* [Request 1]: In the groupsort issue below, rewrite the paragraph beginning "It seems to work" as one shorter sentence that keeps its main points.
* [Request 2]: According to the groupsort issue below, which two other issues is this one related to?
* [Request 3]: Continue the groupsort issue below from the point where it stops.
** start of Selection **
Skip to content
This repository has been archived by the owner on Dec 11, 2023. It is now read-only.

groupsort for bcolz #76

Closed
FrancescElies opened this issue Oct 16, 2014 · 15 comments
Closed

groupsort for bcolz #76

FrancescElies opened this issue Oct 16, 2014 · 15 comments

Comments

@FrancescElies
Copy link
Member

This is related to #62 and #63.

I made the groupsort_indexer cythonized version from pandas work with carrays from bcolz see groupsort_indexer_cython in link below.

It seems to work, but to do it right I think I need some help, I am not completely sure if from the performance persperctive I did the right thing, at least the output I could examine so far, looks good.

You can find the code here:
https://github.com/FrancescElies/bcolz/blob/groupsort/bcolz/carray_ext.pyx#L2721-2721

cpasted funtion is used for comparison purposes (taken from pandas)

In [1]: import numpy as np

In [2]: %cpaste
Pasting code; enter '--' alone on the line to stop or use Ctrl-D.
:def groupsort_indexer(labels, reverse):
:    ngroups = len(reverse)
:    # count group sizes, location 0 for NA
:    counts = np.zeros(ngroups + 1, dtype=np.int64)
:    n = len(labels)
:    for i in range(n):
:        counts[labels[i] + 1] += 1
:
:    # mark the start of each contiguous group of like-indexed data
:    where = np.zeros(ngroups + 1, dtype=np.int64)
:    for i in range(1, ngroups + 1):
:        where[i] = where[i - 1] + counts[i - 1]
:
:    # this is our indexer
:    result = np.zeros(n, dtype=np.int64)
:    for i in range(n):
:        label = labels[i] + 1
:        result[where[label]] = i
:        where[label] += 1
:    return result, counts
:--

In [3]: import numpy, random, bcolz, tempfile, shutil

In [4]: random.seed(1)

In [5]: N = int(20)

In [6]: a = numpy.fromiter((random.choice(['NY', 'IL', 'OH', 'CA']) for _ in xrange(N)), dtype='S2')

In [7]: rootdir = tempfile.mkdtemp(prefix='bcolz-factorize')

In [8]: shutil.rmtree(rootdir)

In [9]: c = bcolz.carray(a, bcolz.cparams(clevel=5, shuffle=False, cname='blosclz'), rootdir=rootdir)

In [10]: print c
['NY' 'CA' 'CA' 'IL' 'IL' 'IL' 'OH' 'CA' 'NY' 'NY' 'CA' 'IL' 'CA' 'NY' 'IL'
 'OH' 'NY' 'CA' 'CA' 'NY']

In [11]: labels, reverse = bcolz.carray_ext.factorize_cython(c)

In [12]: print labels, reverse
[0 1 1 2 2 2 3 1 0 0 1 2 1 0 2 3 0 1 1 0] {0: 'NY', 1: 'CA', 2: 'IL', 3: 'OH'}

In [13]: result, counts = bcolz.carray_ext.groupsort_indexer_cython(labels, reverse)
** end of Selection **
** start of Records **
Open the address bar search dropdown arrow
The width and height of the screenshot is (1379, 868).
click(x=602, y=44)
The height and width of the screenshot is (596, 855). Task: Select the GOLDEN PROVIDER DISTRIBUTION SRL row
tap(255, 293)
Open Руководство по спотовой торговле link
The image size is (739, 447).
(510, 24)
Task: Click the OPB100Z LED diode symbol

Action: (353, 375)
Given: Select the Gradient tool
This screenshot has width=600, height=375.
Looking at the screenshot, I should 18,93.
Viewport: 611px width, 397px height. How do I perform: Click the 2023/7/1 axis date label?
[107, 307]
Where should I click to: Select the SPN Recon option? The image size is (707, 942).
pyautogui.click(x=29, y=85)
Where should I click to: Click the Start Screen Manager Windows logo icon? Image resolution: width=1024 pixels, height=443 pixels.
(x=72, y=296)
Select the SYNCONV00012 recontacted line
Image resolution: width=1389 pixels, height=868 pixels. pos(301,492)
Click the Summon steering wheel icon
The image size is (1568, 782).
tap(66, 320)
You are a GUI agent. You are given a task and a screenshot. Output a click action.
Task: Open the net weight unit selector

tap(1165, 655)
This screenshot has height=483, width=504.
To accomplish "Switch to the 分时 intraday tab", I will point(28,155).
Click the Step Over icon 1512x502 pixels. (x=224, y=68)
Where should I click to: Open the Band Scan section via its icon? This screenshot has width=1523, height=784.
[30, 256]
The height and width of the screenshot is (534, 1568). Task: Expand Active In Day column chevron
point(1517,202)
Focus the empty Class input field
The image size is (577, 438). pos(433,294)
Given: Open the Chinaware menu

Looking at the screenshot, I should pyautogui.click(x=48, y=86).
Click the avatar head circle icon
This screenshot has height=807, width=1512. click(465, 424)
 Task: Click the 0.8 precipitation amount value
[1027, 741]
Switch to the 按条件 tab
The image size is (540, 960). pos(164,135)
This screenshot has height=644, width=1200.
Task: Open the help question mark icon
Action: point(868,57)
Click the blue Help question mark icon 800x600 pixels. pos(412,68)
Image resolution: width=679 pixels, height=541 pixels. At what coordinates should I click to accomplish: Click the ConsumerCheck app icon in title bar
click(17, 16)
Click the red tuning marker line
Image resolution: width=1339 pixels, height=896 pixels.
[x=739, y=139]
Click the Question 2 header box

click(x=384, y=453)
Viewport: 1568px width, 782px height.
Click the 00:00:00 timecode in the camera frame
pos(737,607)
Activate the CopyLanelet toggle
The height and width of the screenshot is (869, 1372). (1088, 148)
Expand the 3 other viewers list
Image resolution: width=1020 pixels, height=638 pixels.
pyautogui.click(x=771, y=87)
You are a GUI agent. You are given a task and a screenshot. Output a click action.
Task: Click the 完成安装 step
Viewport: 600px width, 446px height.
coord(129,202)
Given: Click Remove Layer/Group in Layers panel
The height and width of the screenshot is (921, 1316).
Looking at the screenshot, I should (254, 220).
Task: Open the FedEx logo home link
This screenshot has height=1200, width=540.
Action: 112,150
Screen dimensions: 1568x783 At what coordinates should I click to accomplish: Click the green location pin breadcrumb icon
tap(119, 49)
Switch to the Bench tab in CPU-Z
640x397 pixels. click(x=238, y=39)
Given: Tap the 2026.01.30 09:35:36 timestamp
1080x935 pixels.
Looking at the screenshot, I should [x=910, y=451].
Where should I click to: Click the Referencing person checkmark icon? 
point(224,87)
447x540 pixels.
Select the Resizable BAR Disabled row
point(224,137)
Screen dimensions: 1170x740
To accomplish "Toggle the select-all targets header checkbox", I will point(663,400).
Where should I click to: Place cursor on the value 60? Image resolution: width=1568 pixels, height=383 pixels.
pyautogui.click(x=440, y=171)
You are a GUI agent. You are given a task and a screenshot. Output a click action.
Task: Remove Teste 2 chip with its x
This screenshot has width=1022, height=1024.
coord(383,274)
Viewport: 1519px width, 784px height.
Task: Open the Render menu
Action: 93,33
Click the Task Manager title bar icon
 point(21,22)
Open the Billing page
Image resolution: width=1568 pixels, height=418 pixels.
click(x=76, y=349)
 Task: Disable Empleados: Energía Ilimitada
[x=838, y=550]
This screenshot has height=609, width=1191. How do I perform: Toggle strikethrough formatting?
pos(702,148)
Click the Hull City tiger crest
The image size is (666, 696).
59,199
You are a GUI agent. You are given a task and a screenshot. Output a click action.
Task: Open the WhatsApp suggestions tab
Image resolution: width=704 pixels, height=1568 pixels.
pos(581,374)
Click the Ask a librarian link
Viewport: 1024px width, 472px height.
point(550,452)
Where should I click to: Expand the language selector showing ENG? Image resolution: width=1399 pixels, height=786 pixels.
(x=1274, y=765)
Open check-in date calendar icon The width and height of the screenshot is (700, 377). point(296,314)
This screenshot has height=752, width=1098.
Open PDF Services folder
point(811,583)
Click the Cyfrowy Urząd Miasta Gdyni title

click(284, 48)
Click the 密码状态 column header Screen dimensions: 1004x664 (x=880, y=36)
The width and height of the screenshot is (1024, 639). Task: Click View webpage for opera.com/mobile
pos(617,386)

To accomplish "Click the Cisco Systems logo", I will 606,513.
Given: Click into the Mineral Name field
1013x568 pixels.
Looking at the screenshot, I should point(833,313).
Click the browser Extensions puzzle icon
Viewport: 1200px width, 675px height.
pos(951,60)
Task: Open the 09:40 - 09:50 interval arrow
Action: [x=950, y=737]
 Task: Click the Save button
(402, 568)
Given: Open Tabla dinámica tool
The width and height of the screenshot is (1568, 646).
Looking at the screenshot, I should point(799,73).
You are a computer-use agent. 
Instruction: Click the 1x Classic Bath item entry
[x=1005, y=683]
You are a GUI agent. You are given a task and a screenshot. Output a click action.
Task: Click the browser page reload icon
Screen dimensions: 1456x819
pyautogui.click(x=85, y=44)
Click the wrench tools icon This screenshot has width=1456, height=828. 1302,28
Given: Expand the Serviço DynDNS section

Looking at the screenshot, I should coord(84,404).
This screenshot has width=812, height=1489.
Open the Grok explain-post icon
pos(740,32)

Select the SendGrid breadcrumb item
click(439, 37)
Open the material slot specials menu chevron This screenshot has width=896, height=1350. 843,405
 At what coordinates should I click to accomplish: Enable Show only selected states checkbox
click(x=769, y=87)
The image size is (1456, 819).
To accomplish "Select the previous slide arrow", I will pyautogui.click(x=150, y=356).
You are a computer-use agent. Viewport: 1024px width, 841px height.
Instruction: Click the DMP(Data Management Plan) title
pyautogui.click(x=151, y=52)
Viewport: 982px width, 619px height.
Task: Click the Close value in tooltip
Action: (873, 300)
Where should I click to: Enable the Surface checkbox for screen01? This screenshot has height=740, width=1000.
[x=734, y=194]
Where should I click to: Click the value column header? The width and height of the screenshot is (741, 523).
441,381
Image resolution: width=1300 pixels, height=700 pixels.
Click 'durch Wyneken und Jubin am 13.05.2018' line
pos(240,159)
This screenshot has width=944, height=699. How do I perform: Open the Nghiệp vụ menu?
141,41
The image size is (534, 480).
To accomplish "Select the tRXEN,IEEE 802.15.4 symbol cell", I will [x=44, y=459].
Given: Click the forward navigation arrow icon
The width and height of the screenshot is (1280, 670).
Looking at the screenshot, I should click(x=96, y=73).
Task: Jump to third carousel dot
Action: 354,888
** end of Records **
* [Task result 1]: The code seems to work and the output checked so far looks good, but help is needed to confirm that the approach is right for performance.

* [Task result 2]: #62 and #63.

* [Task result 3]:
In [14]: print result, counts
[ 0  8  9 13 16 19  1  2  7 10 12 17 18  3  4  5 11 14  6 15] [0 6 7 5 2]

In [15]: result_ref, counts_ref = groupsort_indexer(labels, reverse)

In [16]: print result_ref, counts_ref
[ 0  8  9 13 16 19  1  2  7 10 12 17 18  3  4  5 11 14  6 15] [0 6 7 5 2]

In [17]: shutil.rmtree(rootdir)
@FrancescElies
Copy link
Member Author

Note: I see carrays are still in memory

@CarstVaartjes
Copy link
Contributor

See also http://www.slideshare.net/cvaartjes/bcolz-groupby-discussion-document

So we have factorizing in place. If we look at page 4 of the doc, we apply first the factorization for all groupby columns.
Then we arrive at we're we at now: combine the columns them together, factorize that and sort them: (NB: In pandas if it's just one groupby column it takes a different path where it sorts the label_list directly, but personally I would prefer to keep everything in one path). Anyway, the pandas routine to combine it (label_list and keys are the lists containing in order the factorization results of the groupby) ->

def _get_indices_dict(label_list, keys):
    shape = list(map(len, keys))
    ngroups = np.prod(shape)

    group_index = get_group_index(label_list, shape)
    sorter = _get_group_index_sorter(group_index, ngroups)

    sorted_labels = [lab.take(sorter) for lab in label_list]
    group_index = group_index.take(sorter)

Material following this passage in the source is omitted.